Valentine’s Day is coming, and many people are looking for the right flower to express their feelings, though it’s hard to beat a multi-coloured rose. But where do all the different sorts of flowers come from?
The Grant-Stebbins model suggests that pollinators drive speciation. Shifts in pollinators cause angiosperms (flowering plants) to adapt and form ‘ecotypes’ which then become new species. To someone like me, who is not a botanist, this is an appealing explanation. In reality it’s more complicated than that.
Pollinator-Driven Speciation is the subject of a recent special issue for Annals of Botany. I’ll be blogging about papers from the issue during the week. In their introductory paper for the issue, Van der Niet, Peakall and Johnson point out there’s plenty of evidence of floral adaptation to pollinators, and evidence at the large-scale of angiosperms diversifying with pollinators, but there’s a gap in the middle. How do you get from floral adaptation to speciation?
Van der Niet et al. identify four key factors in their paper. First you need to show that pollinators are selecting which plants get fertilised and which don’t. Next you need to show that this selection has consequences for floral traits. After this you’d need to look at the geographical context. What is it that causes you to find a certain plant here but not there? Finally, you’ll want to show that the pollinators are helping isolate populations so the differences between plant populations don’t spread back through the parent population.
Breaking down the problem really helps, because it means we can move from a general idea to some testable hypotheses.

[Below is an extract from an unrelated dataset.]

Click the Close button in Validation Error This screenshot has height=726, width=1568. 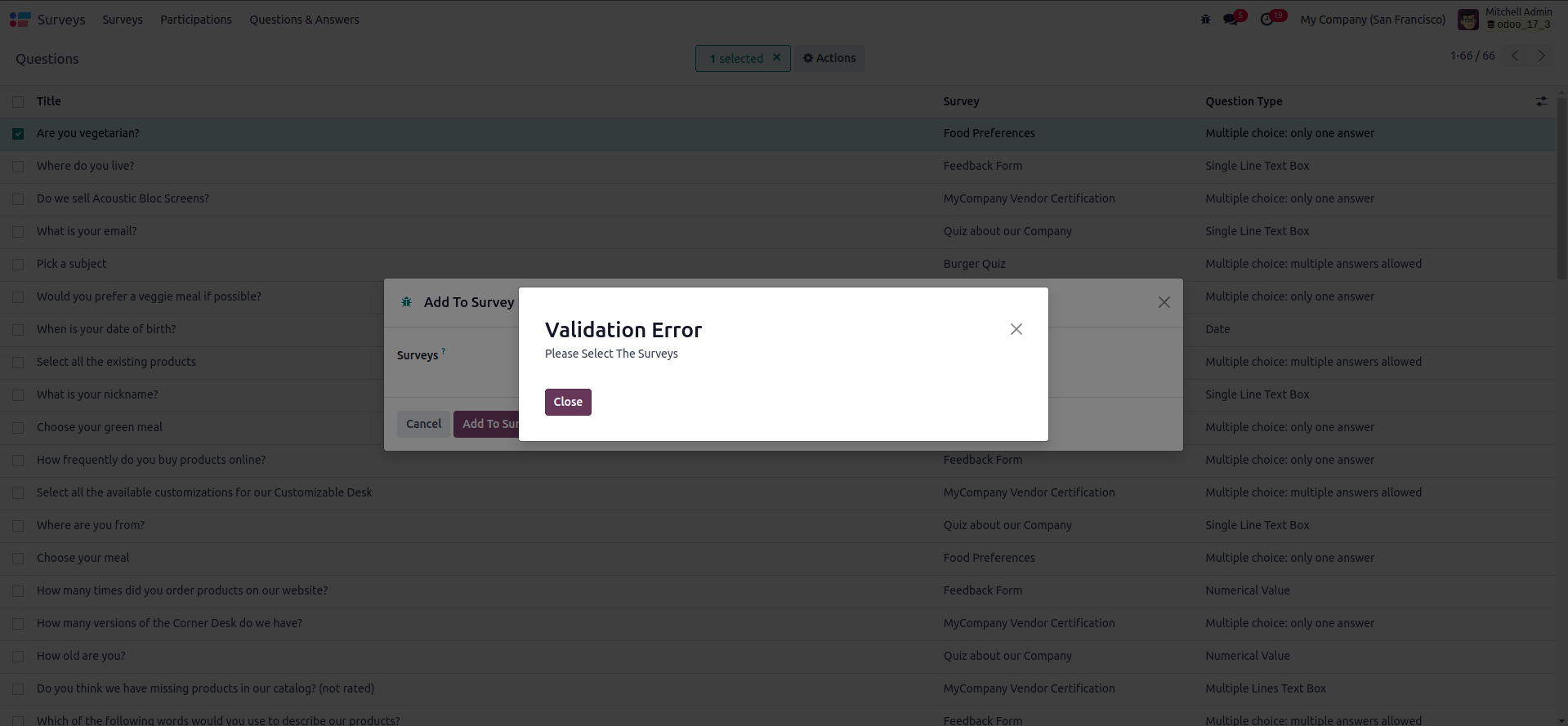click(568, 402)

This is what the viewpoint paper does and each step is peppered with citations showing how each one of them can be tested with evidence. In the case of pollinator selection it’s possible to do direct experiments.
One of the most important factors in experimenting is that you also have to accept you may be wrong about something. In the conclusions Van der Niet et al. say the Grant-Stebbins model does a good job of explaining speciation, but there are some non-pollinator factors involved too. Strangely I think this is actually an excellent result for the model.

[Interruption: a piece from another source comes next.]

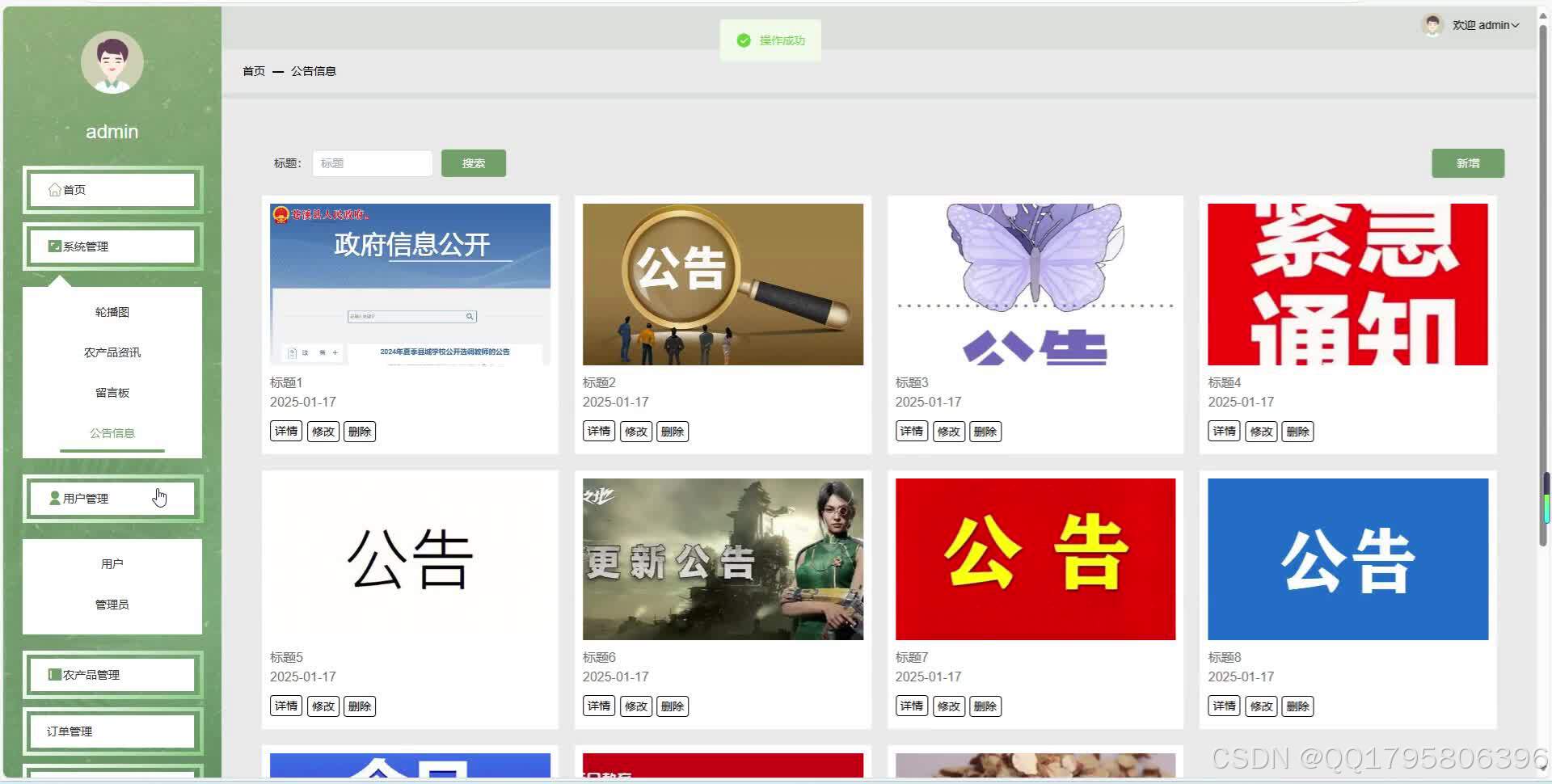Open the 首页 home menu with house icon

coord(55,189)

A model that explains everything risks being a just-so story. The fact it breaks down in places shows that scientists aren’t simply recording what they expect to see. However, the model breaking down doesn’t make it useless. The fact that it usually works means that when it does fail, it is pointing out that something really interesting and unexpected is going on. This is one of the most useful things a scientific model can do, take a lot of different observations and help you sort out what results are excitingly weird.
You can pick up the viewpoint paper that introduces the pollinator-driven speciation issue from the Annals of Botany.